Bir taraftan fiziki özelliklerden dolayı son sürat dünya hayatına yönelme; diğer taraftan dünyanın faniliğine binaen âhirete önem verme zorunluluğu… Bu durum, bir birine zıt iki kutup gibi algılanabilir. Oysa dünya hayatını ikmal ederken, âhiret hayatını da hedefleyebilmek, mükemmel bir uyumun varlığına delil olmaktadır. İnsanlık tarihi boyunca dünyevi isteklerine mağlup olurken, öbür âlemi unutanların aldanmalarının ana sebebi de, bu uyumun yeterince anlaşılmamış olmasıdır.

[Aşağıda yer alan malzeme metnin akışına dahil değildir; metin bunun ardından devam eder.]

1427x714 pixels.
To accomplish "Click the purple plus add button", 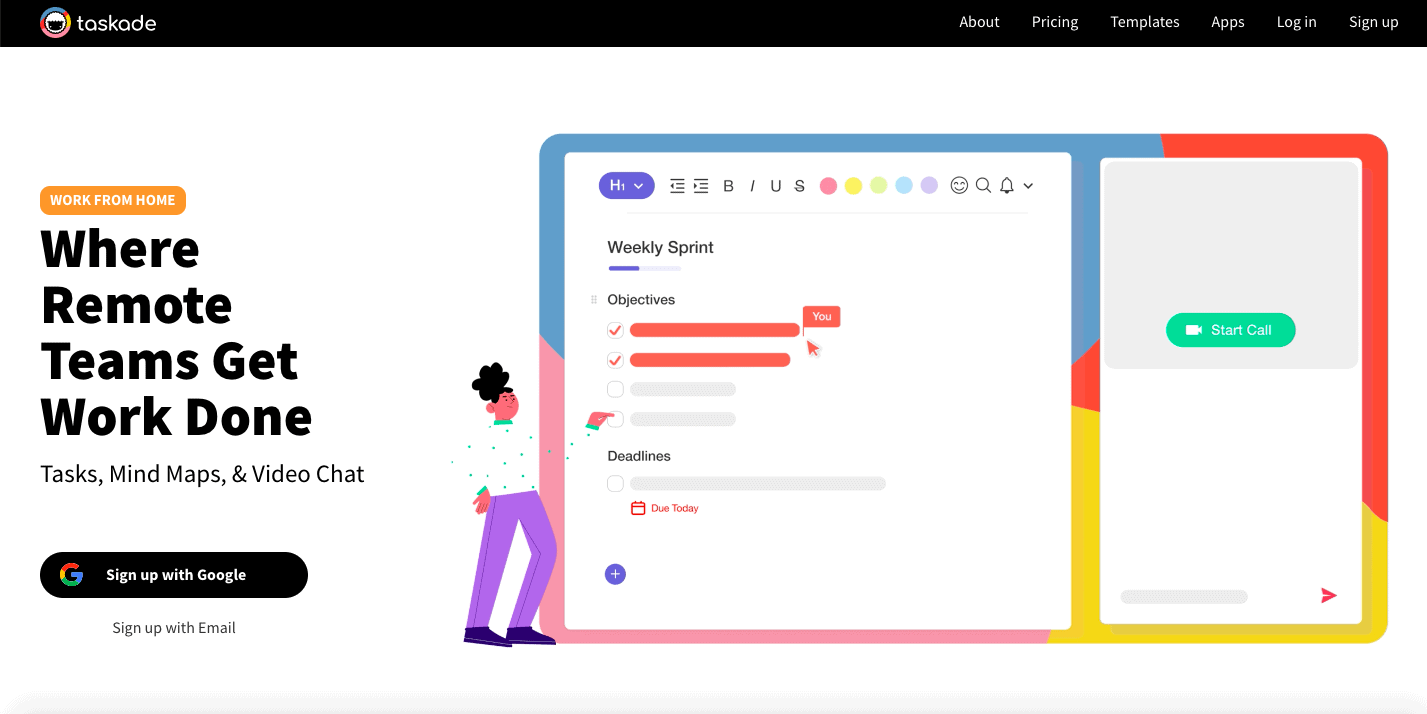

İlahi dinlerin dışında addedilen batıl din ve felsefî düşüncelerin birçoğunda bile mevcut olan “Öte Dünya” düşüncesi aslında insan hayatını anlamlandıran ana unsurlardan biridir. Düşünen, düşündüğünü uygulayabilen, daima en mükemmelin peşinde olan insanoğlunun sadece dünya hayatı ile sınırlı kalacağı inancının, Vahiyden bağımsız akıl yürüten kişiler tarafından da reddediliyor olması şayanı dikkattir. Bu sebeple ilahi dinlerde mevcut olan tasavvurlara benzer tasavvurlar, batıl dinlerde de geliştirilebilmiştir. Cennet tasavvurları, cehennem hikâyeleri, huriler, zebaniler, neredeyse bütün dünyada birbirine benzer şekilde gelişmiş tasavvurlardır.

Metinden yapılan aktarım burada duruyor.